They didn't talk. Kate didn't trust her voice and Castle didn't know which words would work for the moment.

He did thank the driver as he paid; she got out and waited on the sidewalk for him to join her.

"Back early," remarked Eduardo when Castle and Kate walked into the lobby. The elderly doorman had his usual cup of tea and a beat-up copy of the latest Time magazine open on the desk. "Martha's play not good?"

It was Castle who smiled at the other man, his pinky finger hooked around Kate's. "Couldn't say. Body dropped."

"Unfortunate." Eduardo looked at Kate, tried to catch her eye. He glanced back at Castle who nodded a little. "My apologies, Detective."

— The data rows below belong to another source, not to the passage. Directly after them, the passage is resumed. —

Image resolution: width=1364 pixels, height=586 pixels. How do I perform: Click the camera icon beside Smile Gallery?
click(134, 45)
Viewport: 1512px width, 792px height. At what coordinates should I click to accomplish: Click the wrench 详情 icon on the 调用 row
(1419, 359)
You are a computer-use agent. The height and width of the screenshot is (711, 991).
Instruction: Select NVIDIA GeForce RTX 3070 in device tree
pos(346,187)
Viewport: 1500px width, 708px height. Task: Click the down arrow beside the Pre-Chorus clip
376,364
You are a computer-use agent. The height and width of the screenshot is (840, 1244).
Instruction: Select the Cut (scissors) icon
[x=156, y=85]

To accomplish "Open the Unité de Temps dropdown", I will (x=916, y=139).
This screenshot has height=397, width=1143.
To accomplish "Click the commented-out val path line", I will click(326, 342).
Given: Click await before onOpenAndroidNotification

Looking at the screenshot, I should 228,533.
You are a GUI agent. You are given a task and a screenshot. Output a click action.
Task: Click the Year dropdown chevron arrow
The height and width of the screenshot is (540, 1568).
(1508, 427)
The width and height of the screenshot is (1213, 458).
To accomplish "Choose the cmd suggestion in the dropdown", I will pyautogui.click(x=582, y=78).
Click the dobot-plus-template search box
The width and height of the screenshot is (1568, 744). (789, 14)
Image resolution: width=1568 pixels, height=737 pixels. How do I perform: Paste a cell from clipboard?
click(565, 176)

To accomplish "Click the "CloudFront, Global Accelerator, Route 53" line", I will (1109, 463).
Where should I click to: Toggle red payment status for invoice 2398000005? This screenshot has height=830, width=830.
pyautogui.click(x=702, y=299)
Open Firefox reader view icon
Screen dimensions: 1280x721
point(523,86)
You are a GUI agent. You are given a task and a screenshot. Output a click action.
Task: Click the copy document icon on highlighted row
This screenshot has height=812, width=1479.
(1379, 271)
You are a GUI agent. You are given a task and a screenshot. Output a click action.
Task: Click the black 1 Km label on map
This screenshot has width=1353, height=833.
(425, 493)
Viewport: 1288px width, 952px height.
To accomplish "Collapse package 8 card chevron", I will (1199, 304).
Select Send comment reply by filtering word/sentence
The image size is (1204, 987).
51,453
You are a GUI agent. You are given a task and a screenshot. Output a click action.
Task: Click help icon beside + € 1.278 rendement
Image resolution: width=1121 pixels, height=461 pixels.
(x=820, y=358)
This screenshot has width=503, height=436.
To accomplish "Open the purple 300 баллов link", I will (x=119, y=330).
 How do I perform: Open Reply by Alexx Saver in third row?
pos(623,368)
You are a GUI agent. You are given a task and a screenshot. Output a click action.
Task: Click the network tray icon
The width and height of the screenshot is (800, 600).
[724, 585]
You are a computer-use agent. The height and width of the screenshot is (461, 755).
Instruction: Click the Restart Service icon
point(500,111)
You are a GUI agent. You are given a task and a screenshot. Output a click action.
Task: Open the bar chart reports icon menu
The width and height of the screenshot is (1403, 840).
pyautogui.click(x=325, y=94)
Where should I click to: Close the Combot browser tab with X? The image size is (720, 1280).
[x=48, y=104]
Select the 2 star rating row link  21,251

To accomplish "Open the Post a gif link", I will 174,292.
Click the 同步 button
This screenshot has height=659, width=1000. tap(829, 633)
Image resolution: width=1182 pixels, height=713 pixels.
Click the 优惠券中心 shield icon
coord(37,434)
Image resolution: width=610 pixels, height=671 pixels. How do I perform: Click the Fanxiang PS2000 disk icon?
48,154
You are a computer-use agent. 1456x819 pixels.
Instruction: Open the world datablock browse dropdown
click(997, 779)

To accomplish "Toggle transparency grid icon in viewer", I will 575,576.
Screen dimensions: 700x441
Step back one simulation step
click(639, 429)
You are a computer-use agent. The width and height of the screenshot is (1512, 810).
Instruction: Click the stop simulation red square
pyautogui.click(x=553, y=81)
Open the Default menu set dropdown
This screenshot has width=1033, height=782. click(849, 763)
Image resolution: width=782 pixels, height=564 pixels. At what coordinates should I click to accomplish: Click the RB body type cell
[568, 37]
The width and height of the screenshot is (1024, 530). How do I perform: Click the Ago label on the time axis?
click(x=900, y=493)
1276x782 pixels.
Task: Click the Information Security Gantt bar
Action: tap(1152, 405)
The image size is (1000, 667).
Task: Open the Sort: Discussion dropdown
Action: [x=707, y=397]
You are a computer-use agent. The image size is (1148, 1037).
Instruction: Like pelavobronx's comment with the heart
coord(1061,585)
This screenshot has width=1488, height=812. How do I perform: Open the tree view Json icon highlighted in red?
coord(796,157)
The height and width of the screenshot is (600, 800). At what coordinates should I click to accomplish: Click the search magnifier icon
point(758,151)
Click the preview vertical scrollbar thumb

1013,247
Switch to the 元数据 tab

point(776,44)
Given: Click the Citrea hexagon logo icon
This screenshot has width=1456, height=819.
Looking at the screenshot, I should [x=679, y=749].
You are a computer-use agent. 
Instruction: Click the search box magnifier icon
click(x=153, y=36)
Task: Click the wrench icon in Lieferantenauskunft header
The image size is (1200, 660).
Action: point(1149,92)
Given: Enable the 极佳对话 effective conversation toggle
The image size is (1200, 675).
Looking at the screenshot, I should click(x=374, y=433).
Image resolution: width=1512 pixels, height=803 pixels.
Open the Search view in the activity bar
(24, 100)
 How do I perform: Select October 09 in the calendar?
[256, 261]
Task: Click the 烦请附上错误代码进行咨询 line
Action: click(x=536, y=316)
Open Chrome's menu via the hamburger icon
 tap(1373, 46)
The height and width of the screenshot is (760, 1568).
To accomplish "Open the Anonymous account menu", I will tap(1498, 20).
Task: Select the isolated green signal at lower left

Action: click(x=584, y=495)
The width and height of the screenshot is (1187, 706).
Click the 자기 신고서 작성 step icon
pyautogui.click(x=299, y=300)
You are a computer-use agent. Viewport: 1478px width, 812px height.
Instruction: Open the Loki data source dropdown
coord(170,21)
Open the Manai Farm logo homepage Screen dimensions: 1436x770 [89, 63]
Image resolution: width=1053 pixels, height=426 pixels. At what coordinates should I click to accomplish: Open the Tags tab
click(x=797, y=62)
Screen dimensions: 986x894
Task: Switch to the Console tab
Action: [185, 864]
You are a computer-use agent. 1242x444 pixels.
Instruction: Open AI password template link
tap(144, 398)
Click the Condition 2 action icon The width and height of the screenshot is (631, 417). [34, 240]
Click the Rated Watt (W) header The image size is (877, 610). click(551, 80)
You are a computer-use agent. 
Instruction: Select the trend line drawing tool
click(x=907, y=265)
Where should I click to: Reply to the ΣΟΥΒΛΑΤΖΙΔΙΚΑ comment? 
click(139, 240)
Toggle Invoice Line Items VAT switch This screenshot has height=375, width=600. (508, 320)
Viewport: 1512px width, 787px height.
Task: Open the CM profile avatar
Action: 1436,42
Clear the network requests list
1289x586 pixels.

For the first time since Esposito spoke back in the warehouse, Castle saw Kate smile. Try to smile, he clarified; he could see the difference between genuine and forced. The expression didn't reach her eyes.

"Thanks, Eduardo," she said quietly, going for the stairs rather than the already-waiting elevator. "Have a nice night."

Castle unlocked the door of the loft. His every nerve was trained on the woman moving from the living room to the study. He was worried, not just about Kate but about the entire team. He wasn't a cop, no matter how he pretended to be one of the members of the force, so he couldn't possibly comprehend the shock of losing another one of their siblings in every sense of the word. So he waited in the living room, giving her space.

He searched the deep pockets of his jacket for his phone. There were a few new e-mails, some from Black Pawn wondering where the next chapters of the book were. Others were spam that he deleted. Then there was a text from his mother.

_Where are you, Richard?_

Shoot. How would she even notice his absence at intermission? He typed out a reply explaining the situation, apologizing for ducking out of the performance early.

The shower was running. He walked into the bedroom, tossed the stiff jacket onto the bed and watching as the organza of Kate's dress fluttered. He stripped off the rest of the tux, stepping into the bathroom, steam curling around him. Kate poked her head out of the glass shower, hair dripping onto the tile floor.

"You coming in?"

She let him crowd her up against the wall of the shower, pushing onto her tiptoes to press her mouth to the underside of his jaw. "I'm okay."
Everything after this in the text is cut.